Due to the complexity and diversity of ANA, there are many measurement methods. At present, the commonly used methods of ANA include immunofluorescence, radioimmunoassay, ELISA, immunodiffusion, convection immunoelectrophoresis and immunoblotting.
1. The most commonly used method for detecting total ANA in serum by immunofluorescence is fluorescence immunohistochemistry. Mice liver slices or slides are often used as the nuclear matrix. The results are relatively stable and reliable. The fluorescence staining of the nuclear nuclei seen under a fluorescent microscope is a positive reaction. If the patient's serum is first diluted in different proportions, a rough quantitative test can be done. When the 1:80 dilution is still positive, it has a greater reference value for the diagnosis of SLE. Observation results under oil microscope can divide the ANA-positive fluorescence phenomenon into 4 main fluorescence karyotypes. The determination of karyotype has further reference value for clinical diagnosis. â‘ Peripheral type indicates the presence of anti-DNA antibodies; â‘¡Homogeneous type indicates the presence of anti-DNP antibodies; â‘¢Spot (particle) type is mostly anti-ENA antibody; â‘£Nuclear type is mostly anti-nucleosome antibody. SLE patients often have peripheral type, homogeneous type or mixed type, spot type is more common in mixed connective tissue disease, and scleroderma is mostly nucleolar type; peripheral type has a high specificity for SLE.

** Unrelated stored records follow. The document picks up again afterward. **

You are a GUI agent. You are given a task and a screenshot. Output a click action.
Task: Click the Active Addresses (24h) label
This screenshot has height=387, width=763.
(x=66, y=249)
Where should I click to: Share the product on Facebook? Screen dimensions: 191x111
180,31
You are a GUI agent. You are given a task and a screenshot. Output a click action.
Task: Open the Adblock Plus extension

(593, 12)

In recent years, someone has used trypanosomes or blood flagellates (such as the green fly short film test) as a substrate to determine anti-dsDNA antibodies, because the blood matrix of these blood parasites contains a large amount of pure dsNDA, without other antigen interference; It can be seen that the moving matrix at the end of the flagella shows clear fluorescence. Therefore, this test has the advantages of strong specificity and high sensitivity for the determination of anti-dsDNA antibodies. In addition, the short membrane worm is harmless to humans and animals and can be cultured artificially. The source is convenient and worth promoting.

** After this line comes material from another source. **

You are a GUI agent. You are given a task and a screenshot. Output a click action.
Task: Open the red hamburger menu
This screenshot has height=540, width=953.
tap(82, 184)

2. Radioimmunoassay is commonly used to detect anti-DNA antibodies, including Farr method and filtration method. ①The principle of Farr method is to label DNA with isotope, the labeled DNA is combined with the anti-DNA antibody of the tested serum, precipitated by 50% ammonium sulfate saturated solution, and then compare the radioactivity in the precipitate and the supernatant to obtain DNA The binding activity is generally positive if the binding rate is greater than 20%. ②The filtration method is to filter with a cellulose ester membrane filter (pore size 0.45μm) when separating the conjugates. The free DNA is filtered and the complex bound to the antibody is retained on the filter membrane.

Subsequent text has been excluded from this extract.